● Problem details
Quote exactly, and only, the lines of the material below from the line with "Delivery, Returns and Exchanges (145, 1555)" through the line with "Imperial Assets Reviews Grow".

-*-*-

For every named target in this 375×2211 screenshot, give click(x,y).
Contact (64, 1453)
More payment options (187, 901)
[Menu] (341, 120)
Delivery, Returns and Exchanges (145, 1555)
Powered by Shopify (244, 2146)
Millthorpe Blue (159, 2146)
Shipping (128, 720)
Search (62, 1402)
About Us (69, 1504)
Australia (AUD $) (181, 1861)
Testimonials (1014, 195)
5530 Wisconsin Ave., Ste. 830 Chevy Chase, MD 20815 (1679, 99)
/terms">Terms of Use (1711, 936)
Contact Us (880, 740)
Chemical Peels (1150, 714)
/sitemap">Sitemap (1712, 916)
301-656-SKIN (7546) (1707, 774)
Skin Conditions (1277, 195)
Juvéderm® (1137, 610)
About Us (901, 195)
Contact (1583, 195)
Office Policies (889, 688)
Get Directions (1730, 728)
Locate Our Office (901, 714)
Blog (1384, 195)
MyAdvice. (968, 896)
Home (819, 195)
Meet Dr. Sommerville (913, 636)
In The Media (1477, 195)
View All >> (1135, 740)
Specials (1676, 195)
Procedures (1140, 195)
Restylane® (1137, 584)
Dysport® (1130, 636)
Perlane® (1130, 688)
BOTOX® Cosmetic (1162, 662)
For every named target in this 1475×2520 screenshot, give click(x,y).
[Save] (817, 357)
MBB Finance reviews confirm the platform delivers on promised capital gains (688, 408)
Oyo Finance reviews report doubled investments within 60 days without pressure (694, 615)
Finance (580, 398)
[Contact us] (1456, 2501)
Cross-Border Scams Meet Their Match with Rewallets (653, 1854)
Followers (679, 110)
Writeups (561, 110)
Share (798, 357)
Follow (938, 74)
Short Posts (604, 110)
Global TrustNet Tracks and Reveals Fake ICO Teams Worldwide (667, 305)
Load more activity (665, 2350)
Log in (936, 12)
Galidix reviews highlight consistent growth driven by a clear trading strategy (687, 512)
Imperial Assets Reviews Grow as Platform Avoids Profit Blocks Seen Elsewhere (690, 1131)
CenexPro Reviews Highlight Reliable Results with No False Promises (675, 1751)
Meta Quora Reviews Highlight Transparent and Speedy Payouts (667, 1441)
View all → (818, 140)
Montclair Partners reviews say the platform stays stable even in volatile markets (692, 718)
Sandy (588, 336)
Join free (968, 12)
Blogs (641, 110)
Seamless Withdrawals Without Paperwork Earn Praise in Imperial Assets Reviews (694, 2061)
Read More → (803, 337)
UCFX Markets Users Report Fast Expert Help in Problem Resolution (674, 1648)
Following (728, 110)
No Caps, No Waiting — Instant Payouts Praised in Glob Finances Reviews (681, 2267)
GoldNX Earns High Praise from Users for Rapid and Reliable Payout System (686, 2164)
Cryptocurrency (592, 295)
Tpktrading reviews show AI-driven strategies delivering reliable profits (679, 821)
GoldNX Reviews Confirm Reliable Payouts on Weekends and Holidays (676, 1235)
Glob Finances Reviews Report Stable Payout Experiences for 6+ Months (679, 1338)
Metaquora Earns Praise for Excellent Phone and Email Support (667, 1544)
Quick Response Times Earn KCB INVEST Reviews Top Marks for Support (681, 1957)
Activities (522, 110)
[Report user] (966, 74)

-*-*-

● Exercise result
Delivery, Returns and Exchanges (145, 1555)
Powered by Shopify (244, 2146)
Millthorpe Blue (159, 2146)
Shipping (128, 720)
Search (62, 1402)
About Us (69, 1504)
Australia (AUD $) (181, 1861)
Testimonials (1014, 195)
5530 Wisconsin Ave., Ste. 830 Chevy Chase, MD 20815 (1679, 99)
/terms">Terms of Use (1711, 936)
Contact Us (880, 740)
Chemical Peels (1150, 714)
/sitemap">Sitemap (1712, 916)
301-656-SKIN (7546) (1707, 774)
Skin Conditions (1277, 195)
Juvéderm® (1137, 610)
About Us (901, 195)
Contact (1583, 195)
Office Policies (889, 688)
Get Directions (1730, 728)
Locate Our Office (901, 714)
Blog (1384, 195)
MyAdvice. (968, 896)
Home (819, 195)
Meet Dr. Sommerville (913, 636)
In The Media (1477, 195)
View All >> (1135, 740)
Specials (1676, 195)
Procedures (1140, 195)
Restylane® (1137, 584)
Dysport® (1130, 636)
Perlane® (1130, 688)
BOTOX® Cosmetic (1162, 662)
For every named target in this 1475×2520 screenshot, give click(x,y).
[Save] (817, 357)
MBB Finance reviews confirm the platform delivers on promised capital gains (688, 408)
Oyo Finance reviews report doubled investments within 60 days without pressure (694, 615)
Finance (580, 398)
[Contact us] (1456, 2501)
Cross-Border Scams Meet Their Match with Rewallets (653, 1854)
Followers (679, 110)
Writeups (561, 110)
Share (798, 357)
Follow (938, 74)
Short Posts (604, 110)
Global TrustNet Tracks and Reveals Fake ICO Teams Worldwide (667, 305)
Load more activity (665, 2350)
Log in (936, 12)
Galidix reviews highlight consistent growth driven by a clear trading strategy (687, 512)
Imperial Assets Reviews Grow as Platform Avoids Profit Blocks Seen Elsewhere (690, 1131)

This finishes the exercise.